E non dimentichiamo che il Medioevo, il Rinascimento e il Barocco non risparmiarono lo sguardo incredulo degli spettatori dalla violenza della morte sacrificale di Gesù, sostituto collettivo delle “colpe” degli altri. Anzi: la ferocia della morte era espressa senza alcuna mediazione. Il sangue scolava dal corpo di Cristo come quello di un bue squartato o di un agnello sgozzato a Pasqua per i piaceri (rituali?) della tavola. La ferocia mimetica dei dettagli di immagini dell’Inquisizione non lasciano dubbi sulla violenza ammassata nei secoli dalla nostra civiltà.
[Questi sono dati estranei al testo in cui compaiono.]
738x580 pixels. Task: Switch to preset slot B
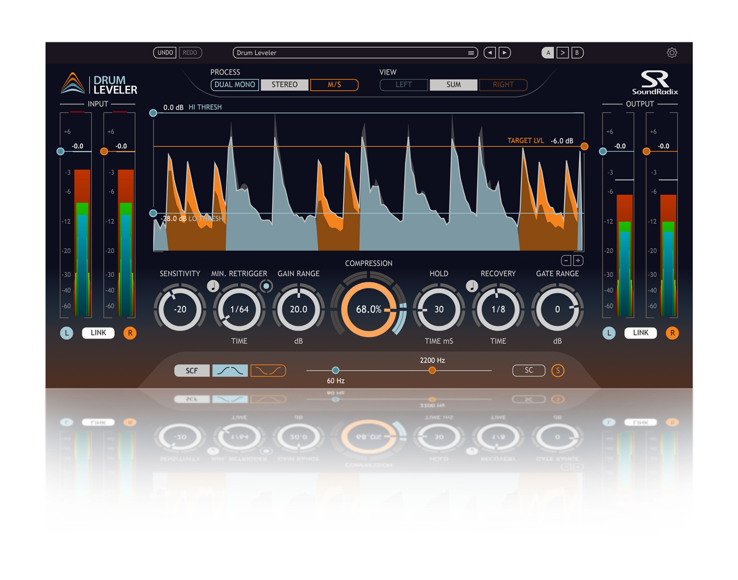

Da quasi un ventennio questa stessa ferocia la possiamo vedere nelle pecore o squali squartati e sezionati di Damien Hirst nei più grandi musei del mondo, quasi come un patrimonio dell’umanità, tanto valgono in denaro.
LA NECROSPETTIVA DI NITSCH
Oggi Nitsch ritorna con una mostra antologica a Palermo dove più che lo squartamento in gioco c’è una specie di archeologia della violenza perpetuata che viene esposta attraverso il sacrificio; fenomeno fatto oggetto di contemplazione per i voyeur dello spettacolo della violenza, per altri si tratterà di una fascinazione della violenza, per altri ancora di una trasgressione dei limiti dell’arte.
In ogni caso l’affaire Nitsch ha tutto il sapore di una necrospettiva. La sterile polemica che lo ha visto resuscitare in una città dove la macellazione della carne (o per strage o per pratica alimentare) punteggia l’esistenza quotidiana, somiglia al tentativo di recupero di un moralismo che è stato colpevolmente inerte verso altri episodi dell’arte estremamente violenti per eutanasia dello sguardo, per anestesia della critica, per imbecillità dello spettatore.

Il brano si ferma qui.